Aggredì gli agenti a Cerea, ora è libero. Trevisi: “Poliziotti abbandonati dal Governo”

«C’è una domanda che tanti poliziotti si fanno ogni giorno, da Nord a Sud: che messaggio arriva a chi rischia la propria incolumità per fermare un autore di reato quando, poche ore dopo, quella persona torna libera?» A porla è Gianpaolo Trevisi, consigliere regionale del Partito Democratico, ex capo della squadra mobile ed ex direttore della Scuola di Polizia di Peschiera del Garda, commentando quanto accaduto a Cerea, in provincia di Verona. 

«Non entro nel merito delle decisioni dell’autorità giudiziaria, perché so bene che i magistrati applicano le leggi che il Parlamento approva e sono tenuti a farlo nel rispetto delle regole e delle garanzie previste dal nostro ordinamento. È bene ricordarlo ogni volta che qualcuno cerca scorciatoie polemiche, scaricando sulla magistratura responsabilità, che appartengono invece alla politica».

«Da ex poliziotto, però, conosco perfettamente il senso di amarezza che situazioni come questa possono generare. È svilente per un agente intervenire, affrontare una persona che resiste, aggredisce o mette a rischio l’incolumità degli operatori e poi avere la percezione che tutto questo non produca conseguenze adeguate. È una sensazione che purtroppo si ripete ogni giorno in tante città italiane e che alimenta sfiducia e frustrazione tra chi lavora in prima linea per la sicurezza dei cittadini».

«Da anni sentiamo ripetere il mantra della “certezza della pena”. Ma la certezza della pena non si misura nelle conferenze stampa o nei post sui social. Si misura nella capacità di costruire un sistema normativo che garantisca risposte rapide, efficaci e comprensibili ai cittadini. Chi governa il Paese oggi ha la possibilità di intervenire, pensando anche a tutti i problemi che ha il sistema carcerario. Se davvero ritiene che esista un problema, lo affronti con provvedimenti concreti e non con slogan che puntualmente vengono smentiti dalla realtà».

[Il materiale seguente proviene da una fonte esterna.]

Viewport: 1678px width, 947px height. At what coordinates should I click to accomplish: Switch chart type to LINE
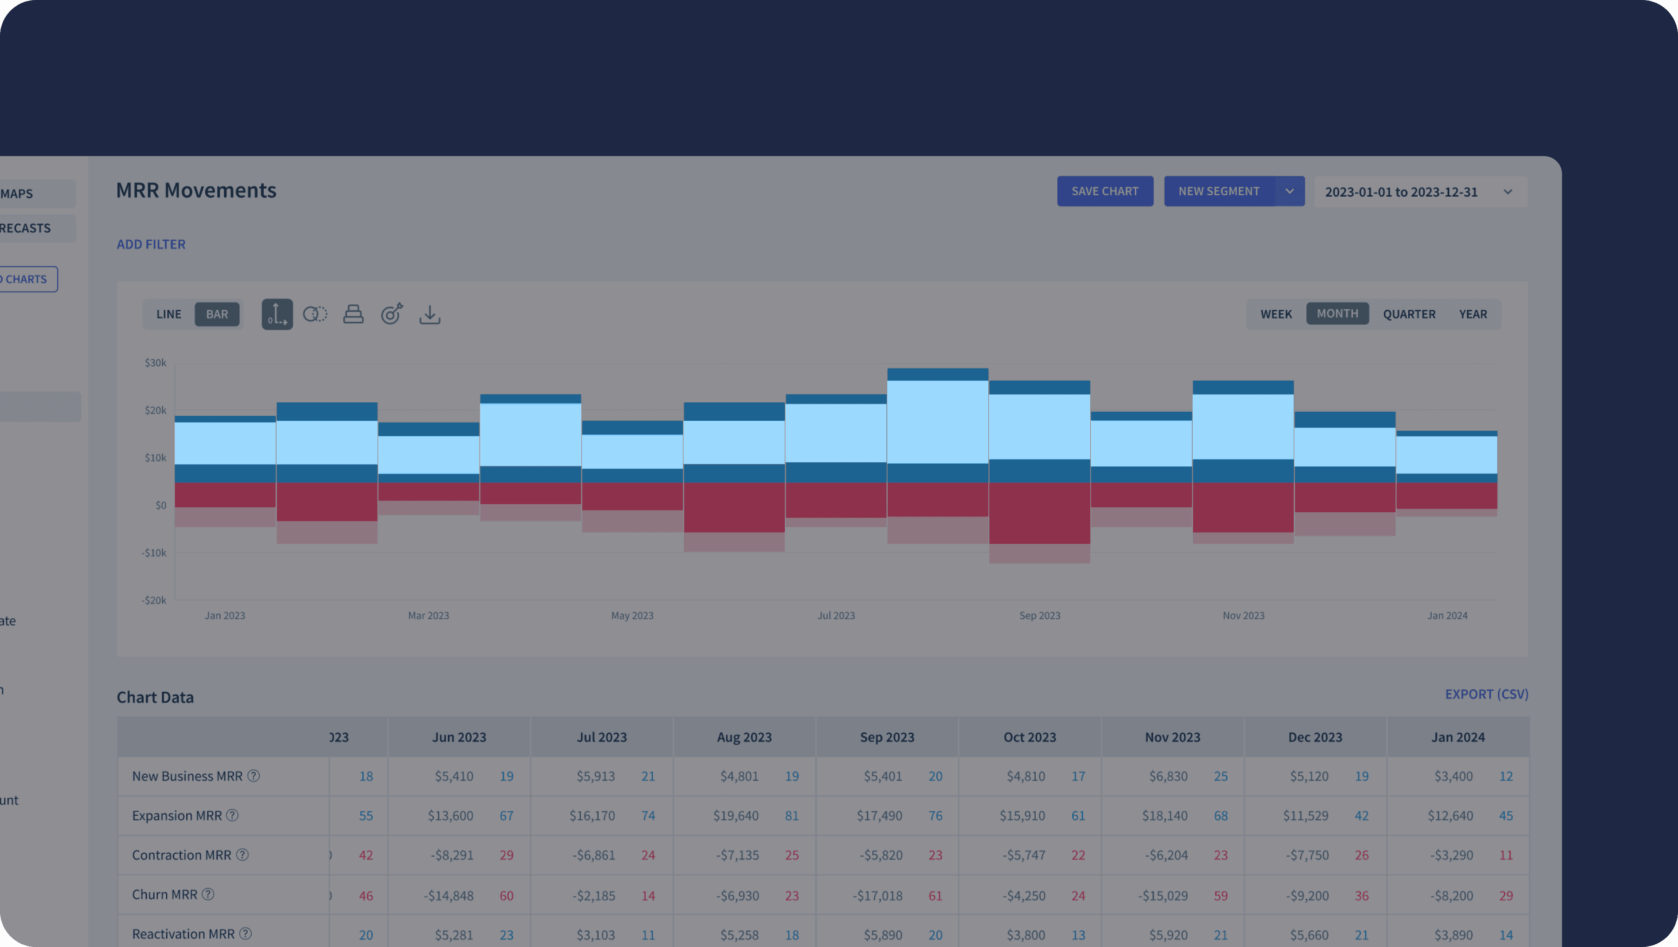pyautogui.click(x=169, y=315)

«La sicurezza non è una bandiera da agitare quando conviene. È un tema serio che richiede investimenti, personale, formazione e norme coerenti. E richiede soprattutto rispetto per chi ogni giorno indossa una divisa e rappresenta lo Stato nelle strade, spesso in condizioni difficili e con organici insufficienti».

«Agli agenti coinvolti nell’intervento di Cerea va la mia solidarietà e il mio ringraziamento. Hanno fatto il loro dovere. Ora la politica faccia il proprio».